-- start of SOURCE --

Hughes, supra was relied upon by us in State v. Bucholz, 403 N.W.2d 400 (S.D.1987) and in [State v. Ford, 328 N.W.2d 263 (S.D.1982)].

State v. Munk, 453 N.W.2d 124, 125 (S.D.1990)(emphasis original).

[¶ 5] Puthoff contends the trial court unlawfully increased his sentence in a manner not consistent with the oral sentence when it added the words “[s]eparate transactions” to his written sentence. He argues this is because the designation of his crimes as arising from separate transactions increases the length of time he must serve in the penitentiary before becoming eligible for parole. This argument is based on the provisions of SDCL 24-15-7:

In the determination of an inmate’s eligibility for consideration for parole, two or more convictions arising from the same transaction, for which the sentences are made to run consecutively, shall be considered as one conviction. Two or more sentences arising from different transactions for which the sentences are made to run consecutively shall be considered as separate convictions. In determining the eligibility date for a person receiving two or more sentences which are made to run consecutively, the sentences shall be added together and the total number of convictions shall then determine the total amount of time to be served before becoming eligible for consideration for parole subject to the provisions of § 24-15-5.

Puthoff asserts the computations required under this provision lead to the following results in his case:

[Treating [Puthoffs] convictions as one transaction would mean that he must serve three years, one month and 15 days before becoming eligible for parole. If his convictions are treated as separate transactions, he must serve four years, eight months and seven days before becoming parole eligible, a difference of nineteen months in the Penitentiary with no chance for conditional release.

State does not dispute these calculations in its brief and, therefore, for purposes of this decision, we presume they are accurate.

-- end of SOURCE --

> [SHORT TASK 1]:
Retype the listing below, starting at its first line and stopping after the line that contains "click(218, 392)".

-- start of RECORD LIST --

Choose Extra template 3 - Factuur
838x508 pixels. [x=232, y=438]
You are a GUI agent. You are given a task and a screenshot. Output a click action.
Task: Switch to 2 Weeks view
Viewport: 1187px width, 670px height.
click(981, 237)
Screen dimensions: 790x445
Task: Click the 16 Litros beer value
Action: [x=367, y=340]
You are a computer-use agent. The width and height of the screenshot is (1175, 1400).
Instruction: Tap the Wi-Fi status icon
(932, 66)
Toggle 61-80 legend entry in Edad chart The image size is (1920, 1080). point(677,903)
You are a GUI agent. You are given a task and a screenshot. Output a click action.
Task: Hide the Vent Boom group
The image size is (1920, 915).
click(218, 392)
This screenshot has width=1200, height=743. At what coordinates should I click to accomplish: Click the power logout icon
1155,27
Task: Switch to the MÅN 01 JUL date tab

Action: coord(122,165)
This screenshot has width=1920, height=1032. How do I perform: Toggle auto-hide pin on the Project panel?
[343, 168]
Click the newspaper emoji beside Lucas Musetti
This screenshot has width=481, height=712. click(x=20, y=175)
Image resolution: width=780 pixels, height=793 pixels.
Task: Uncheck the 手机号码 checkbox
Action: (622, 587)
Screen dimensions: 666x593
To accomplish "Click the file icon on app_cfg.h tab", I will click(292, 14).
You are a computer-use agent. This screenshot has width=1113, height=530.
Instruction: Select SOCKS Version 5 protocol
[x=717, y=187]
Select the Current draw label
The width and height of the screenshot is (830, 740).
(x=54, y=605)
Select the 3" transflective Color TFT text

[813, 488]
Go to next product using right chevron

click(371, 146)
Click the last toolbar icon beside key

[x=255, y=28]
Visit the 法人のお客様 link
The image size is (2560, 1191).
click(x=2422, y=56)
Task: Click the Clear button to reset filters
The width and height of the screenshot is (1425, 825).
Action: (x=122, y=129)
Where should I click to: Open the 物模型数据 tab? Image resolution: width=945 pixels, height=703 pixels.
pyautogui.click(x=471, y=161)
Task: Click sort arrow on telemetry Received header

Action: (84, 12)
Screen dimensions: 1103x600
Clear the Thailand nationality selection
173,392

-- end of RECORD LIST --

> [SHORT TASK 2]:
Echo the court opinion excerpt on Puthoff's sentence word for word, in full.

> [WORKED SOLUTION 1]:
Choose Extra template 3 - Factuur
838x508 pixels. [x=232, y=438]
You are a GUI agent. You are given a task and a screenshot. Output a click action.
Task: Switch to 2 Weeks view
Viewport: 1187px width, 670px height.
click(981, 237)
Screen dimensions: 790x445
Task: Click the 16 Litros beer value
Action: [x=367, y=340]
You are a computer-use agent. The width and height of the screenshot is (1175, 1400).
Instruction: Tap the Wi-Fi status icon
(932, 66)
Toggle 61-80 legend entry in Edad chart The image size is (1920, 1080). point(677,903)
You are a GUI agent. You are given a task and a screenshot. Output a click action.
Task: Hide the Vent Boom group
The image size is (1920, 915).
click(218, 392)

> [WORKED SOLUTION 2]:
Hughes, supra was relied upon by us in State v. Bucholz, 403 N.W.2d 400 (S.D.1987) and in [State v. Ford, 328 N.W.2d 263 (S.D.1982)].

State v. Munk, 453 N.W.2d 124, 125 (S.D.1990)(emphasis original).

[¶ 5] Puthoff contends the trial court unlawfully increased his sentence in a manner not consistent with the oral sentence when it added the words “[s]eparate transactions” to his written sentence. He argues this is because the designation of his crimes as arising from separate transactions increases the length of time he must serve in the penitentiary before becoming eligible for parole. This argument is based on the provisions of SDCL 24-15-7:

In the determination of an inmate’s eligibility for consideration for parole, two or more convictions arising from the same transaction, for which the sentences are made to run consecutively, shall be considered as one conviction. Two or more sentences arising from different transactions for which the sentences are made to run consecutively shall be considered as separate convictions. In determining the eligibility date for a person receiving two or more sentences which are made to run consecutively, the sentences shall be added together and the total number of convictions shall then determine the total amount of time to be served before becoming eligible for consideration for parole subject to the provisions of § 24-15-5.

Puthoff asserts the computations required under this provision lead to the following results in his case:

[Treating [Puthoffs] convictions as one transaction would mean that he must serve three years, one month and 15 days before becoming eligible for parole. If his convictions are treated as separate transactions, he must serve four years, eight months and seven days before becoming parole eligible, a difference of nineteen months in the Penitentiary with no chance for conditional release.

State does not dispute these calculations in its brief and, therefore, for purposes of this decision, we presume they are accurate.